As an example of how attending to space/location can enrich studies on religion and embodiment, one can think about studies on the “hush harbors” of early black Americans. During the antebellum period, “hush harbors” became religious meeting sites for enslaved Africans in the US to worship outside of the supervision of their slavers. These hush harbor meetings were worship spaces, locations where ritual practices maintained retentions from African traditional religions, as well as spaces where black slaves were able to construct their own unique form of Christian identity (Raboteau 1978; Wilmore 1972). Examples like this are useful to understand how bodies utilize  and occupy locations/spaces of various sorts in order to carve out meanings and wrestle with the complexities and absurdities of life which is a crucial element of what religious expression entails.

Works cited

Eliade, Mircea, and Willard R. Trask. The Sacred and the Profane: The Nature of Religion. 1st American ed. New York: Harcourt, Brace, 1959.

Eliade argues the ways in which humans come to understand aspects of their existence in terms of the sacred or the profane. He explores the connection between construes of the sacred and human experience and the manifestations of these designations in time, space, place, etc.

Halbwachs, Maurice, and Lewis A. Coser. On Collective Memory. Chicago: University of Chicago Press, 1992.

On Collective Memory explores the ways in which humans use images of the present in an effort to reconstruct the past. Halbwachs argues that the construction of human memory primarily takes place within the context of a collective, that is selective of the memories that take primacy in the construction of the collective’s identity an socio-historical narrative.

Pals, Daniel L., and Daniel L. Pals. Eight Theories of Religion. 2nd ed. New York: Oxford University Press, 2006.

In Eight Theories of Religion Pals gives an overview of the ways in which scholars have engaged questions of religion in the 19th and 20th centuries. Highlighting scholars working within social sciences, Pals offers at various theoretical approaches to the study of religions.

Pinn, Anthony B. Embodiment and the New Shape of Black Theological Thought. New York: New York University Press, 2010.

Embodiment and the New Shape of Black Theology examines the ways in which the physical body are important to the theological inquiry.

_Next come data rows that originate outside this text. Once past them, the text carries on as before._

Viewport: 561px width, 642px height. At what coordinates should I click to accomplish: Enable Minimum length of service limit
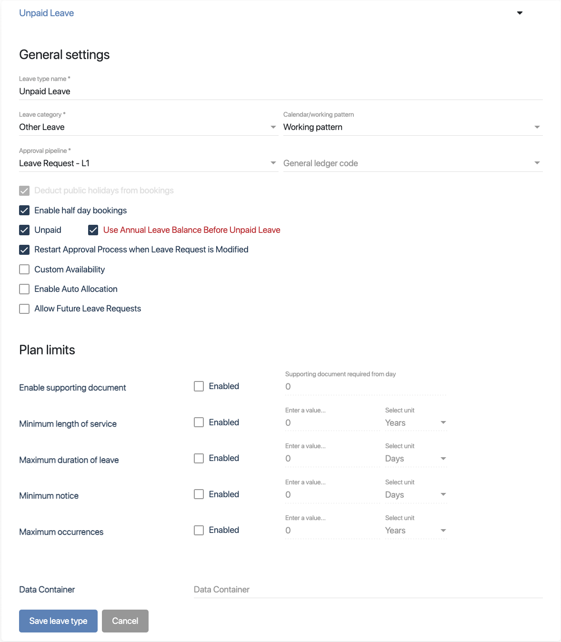pyautogui.click(x=199, y=422)
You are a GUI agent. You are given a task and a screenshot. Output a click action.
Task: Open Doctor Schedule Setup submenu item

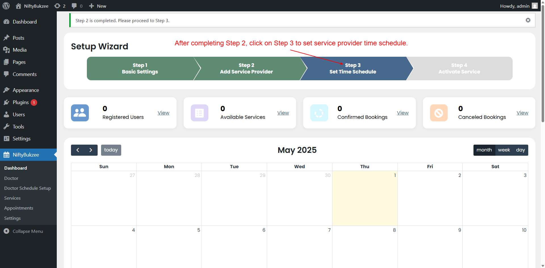28,188
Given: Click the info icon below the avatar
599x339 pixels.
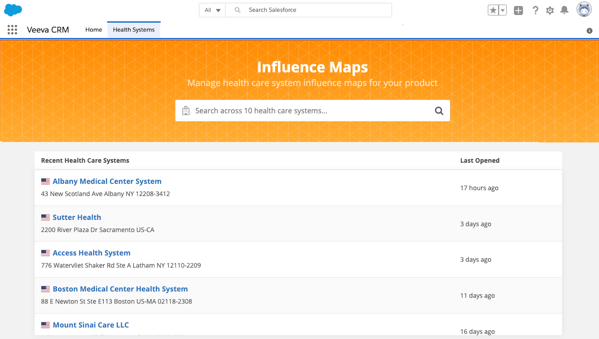Looking at the screenshot, I should pos(589,31).
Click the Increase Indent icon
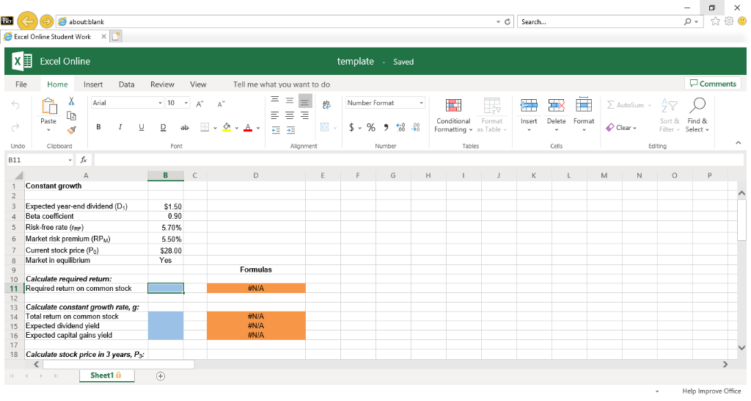Image resolution: width=751 pixels, height=401 pixels. (x=290, y=129)
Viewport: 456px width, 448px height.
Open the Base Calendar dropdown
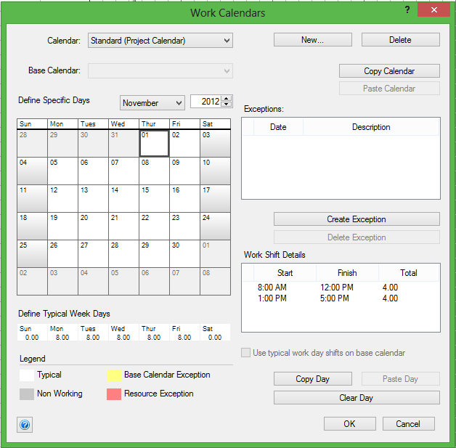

Pinn interrogates traditional theological source material in effort to create a multidisciplinary approach that uses embodiment as its starting point for theological study.

Raboteau, Albert J.. Slave Religion: the “Invisible Institution” in the Antebellum South. New York: Oxford University Press, 1978.

Slave Religion argues the ways in which enslaved Africans in Africa constructed their own religious beliefs and practices. He is particularly concerned with the ways that African Traditional religions evolve into evangelical Christianity practiced by enslaved Africans, and later free African Americans.

Smith, Jonathan Z., To Take Place: Toward Theory in Ritual. Chicago: The University of Chicago Press, 1987.

Wilmore, Gayraud S. Black Religion and Black Radicalism: an Interpretation of the Religious History of Afro-American People. 2nd ed. Maryknoll, N.Y.: Orbis Books, 1983.

Wilmore argues that there is an inseberable thread within African American religious history that is tied to the struggle for freedom and justice. By charting a trajectory that spans African Traditional Religion through religious  developments of the Civil Rights and Black Power eras, Wilmore explores the ways in which African Americans have, and continue, to interpret their religiosity as part of their resistance to modes of systematic oppression.